## Passage
Knowledge of how and when and to whom to communicate is the primary skill of the public relations practitioner. Above all else, public relations professionals are professional communicators. That means they must not only be knowledgeable about the various web-based techniques and tactics available to communicators in the 21st century but also understand what constitutes a credible message and how to deliver it. Because language and the meanings of words change constantly, semantics must be handled with extreme care. Good communication always consider the consequences of the words they plan to use before using them.

The power of the media particularly as an agenda setter is substantial. Agenda-setting is the creation of public awareness by the media – the ability to tell us what issues are important, it is also interesting how public relations professionals have a direct role in setting the agenda for others. The point is that people base perceptions on what they read or hear, often without bothering to dig further to elicit the facts. It is important to realize that although appearances are sometimes revealing, they are also often deceiving.

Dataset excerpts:

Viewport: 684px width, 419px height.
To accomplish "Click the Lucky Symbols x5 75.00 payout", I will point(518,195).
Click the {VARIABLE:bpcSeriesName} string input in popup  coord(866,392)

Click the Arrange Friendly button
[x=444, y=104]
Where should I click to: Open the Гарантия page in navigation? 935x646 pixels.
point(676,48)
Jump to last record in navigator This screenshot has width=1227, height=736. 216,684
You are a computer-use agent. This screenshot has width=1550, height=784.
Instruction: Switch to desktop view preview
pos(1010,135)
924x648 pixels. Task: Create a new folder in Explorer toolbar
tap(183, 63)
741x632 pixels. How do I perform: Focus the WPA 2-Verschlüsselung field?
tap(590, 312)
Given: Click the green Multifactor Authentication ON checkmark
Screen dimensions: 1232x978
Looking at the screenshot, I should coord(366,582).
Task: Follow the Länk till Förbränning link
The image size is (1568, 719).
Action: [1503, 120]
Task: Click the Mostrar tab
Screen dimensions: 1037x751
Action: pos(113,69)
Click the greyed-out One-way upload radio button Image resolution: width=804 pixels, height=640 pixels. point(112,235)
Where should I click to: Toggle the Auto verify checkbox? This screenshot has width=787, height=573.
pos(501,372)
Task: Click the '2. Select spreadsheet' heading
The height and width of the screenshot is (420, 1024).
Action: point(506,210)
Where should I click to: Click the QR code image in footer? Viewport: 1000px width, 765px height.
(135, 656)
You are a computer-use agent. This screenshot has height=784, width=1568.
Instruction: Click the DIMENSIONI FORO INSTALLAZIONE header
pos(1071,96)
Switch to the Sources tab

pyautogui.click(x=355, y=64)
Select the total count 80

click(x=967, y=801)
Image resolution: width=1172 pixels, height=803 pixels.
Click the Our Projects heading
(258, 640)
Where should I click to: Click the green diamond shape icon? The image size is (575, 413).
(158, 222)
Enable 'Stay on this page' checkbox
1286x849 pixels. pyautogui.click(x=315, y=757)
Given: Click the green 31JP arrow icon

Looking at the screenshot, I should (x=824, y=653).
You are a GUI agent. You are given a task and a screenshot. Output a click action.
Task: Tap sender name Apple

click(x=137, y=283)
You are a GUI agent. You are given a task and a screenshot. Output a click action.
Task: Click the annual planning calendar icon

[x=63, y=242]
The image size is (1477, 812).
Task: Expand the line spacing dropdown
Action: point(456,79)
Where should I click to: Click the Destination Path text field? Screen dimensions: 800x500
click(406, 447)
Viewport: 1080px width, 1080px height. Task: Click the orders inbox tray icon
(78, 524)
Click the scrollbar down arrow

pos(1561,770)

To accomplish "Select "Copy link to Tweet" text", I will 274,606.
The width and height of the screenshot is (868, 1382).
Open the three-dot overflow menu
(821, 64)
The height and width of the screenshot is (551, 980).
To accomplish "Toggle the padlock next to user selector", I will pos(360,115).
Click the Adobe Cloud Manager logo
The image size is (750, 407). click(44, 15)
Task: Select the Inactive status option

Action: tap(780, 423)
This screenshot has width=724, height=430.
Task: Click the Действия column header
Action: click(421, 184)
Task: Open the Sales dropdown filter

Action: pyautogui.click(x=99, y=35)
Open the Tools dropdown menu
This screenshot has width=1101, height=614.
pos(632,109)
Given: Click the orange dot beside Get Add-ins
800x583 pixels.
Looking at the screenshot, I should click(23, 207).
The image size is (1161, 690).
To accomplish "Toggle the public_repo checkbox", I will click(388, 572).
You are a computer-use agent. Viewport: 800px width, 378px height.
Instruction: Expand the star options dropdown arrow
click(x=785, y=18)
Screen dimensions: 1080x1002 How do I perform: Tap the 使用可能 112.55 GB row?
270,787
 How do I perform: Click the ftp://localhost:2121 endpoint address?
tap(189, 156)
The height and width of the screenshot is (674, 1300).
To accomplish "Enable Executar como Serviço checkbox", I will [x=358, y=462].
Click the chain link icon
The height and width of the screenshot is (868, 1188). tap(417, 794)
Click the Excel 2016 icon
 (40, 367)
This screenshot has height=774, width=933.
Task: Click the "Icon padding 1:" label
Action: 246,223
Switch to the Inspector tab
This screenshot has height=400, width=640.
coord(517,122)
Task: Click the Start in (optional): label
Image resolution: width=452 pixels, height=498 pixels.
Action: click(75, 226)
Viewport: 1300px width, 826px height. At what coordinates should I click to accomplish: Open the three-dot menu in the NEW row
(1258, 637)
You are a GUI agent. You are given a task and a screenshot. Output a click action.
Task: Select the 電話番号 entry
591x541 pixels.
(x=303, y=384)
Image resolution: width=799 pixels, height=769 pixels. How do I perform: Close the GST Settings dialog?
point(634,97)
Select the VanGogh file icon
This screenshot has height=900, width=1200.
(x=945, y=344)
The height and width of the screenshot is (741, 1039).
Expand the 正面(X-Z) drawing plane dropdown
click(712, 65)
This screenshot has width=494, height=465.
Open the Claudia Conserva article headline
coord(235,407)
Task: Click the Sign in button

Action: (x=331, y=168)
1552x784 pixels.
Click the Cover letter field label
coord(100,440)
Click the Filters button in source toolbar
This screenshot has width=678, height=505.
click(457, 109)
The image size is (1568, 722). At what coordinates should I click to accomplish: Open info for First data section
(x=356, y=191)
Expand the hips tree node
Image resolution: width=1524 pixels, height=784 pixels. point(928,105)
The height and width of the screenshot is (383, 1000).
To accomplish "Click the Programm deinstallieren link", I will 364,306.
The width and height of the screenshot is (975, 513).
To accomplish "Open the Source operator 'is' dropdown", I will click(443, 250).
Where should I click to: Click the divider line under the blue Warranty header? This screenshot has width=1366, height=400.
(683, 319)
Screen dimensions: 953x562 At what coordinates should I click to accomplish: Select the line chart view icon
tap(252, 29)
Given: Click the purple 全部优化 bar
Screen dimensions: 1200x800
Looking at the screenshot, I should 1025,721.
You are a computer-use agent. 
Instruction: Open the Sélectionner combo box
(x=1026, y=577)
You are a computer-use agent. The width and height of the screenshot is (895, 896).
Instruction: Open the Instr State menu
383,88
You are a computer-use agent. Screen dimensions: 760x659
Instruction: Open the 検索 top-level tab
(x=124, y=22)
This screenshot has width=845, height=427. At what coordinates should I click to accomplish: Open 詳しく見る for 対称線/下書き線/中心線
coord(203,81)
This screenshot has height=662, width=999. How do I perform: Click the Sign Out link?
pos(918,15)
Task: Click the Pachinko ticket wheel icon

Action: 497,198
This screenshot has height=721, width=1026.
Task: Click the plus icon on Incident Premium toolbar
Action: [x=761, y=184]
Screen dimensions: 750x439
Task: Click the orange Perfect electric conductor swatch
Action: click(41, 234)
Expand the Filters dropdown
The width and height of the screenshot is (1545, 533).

## Work to complete
(1) In the sentence of the public relations passage that begins "That means they must," what does it say public relations professionals must know or understand? List each item.
(2) Write the next few sentences of the text on public relations and the media, continuing after its final sentence.

## Answers
(1)
- The various web-based techniques and tactics available to communicators in the 21st century
- What constitutes a credible message
- How to deliver a credible message

(2)
It is imperative for us to be careful in the way we acquire our information and if we were the public relations practitioners, we should be able to offer an honest, fact-based point of view that is able to offer credibility and proper communication of the event. An example of an scandalous and controversial issue in which many people have different opinions and different media sources throughout the world publish different perspectives, is the issue of Uranium Enrichment in Iran.  On the NY times I found today an article in which the following is said:

“Iran has always insisted that its program is peaceful and will be used only to generate electricity and for medical purposes. However, Iran has achieved the ability to enrich uranium up to 20 percent purity, and it is then relatively easy to increase enrichment to 90 percent, at which point it can be used to make a nuclear weapon, according to atomic experts.” NY Times

There is always a “however” in the picture and despite all the efforts of Iran to prove that their nuclear program has peaceful objectives, the media has made it seem as if they are the most dangerous country in the world.  All I would like to point out here is if you were to ask any citizen about their thoughts of Iran, chances are that all they know is that they want to create nuclear weapons or that they are a danger to the world and the United States.

To finalize, I would just like to say that there is always two sides of a story and that we, as the general public should be acquainted with both.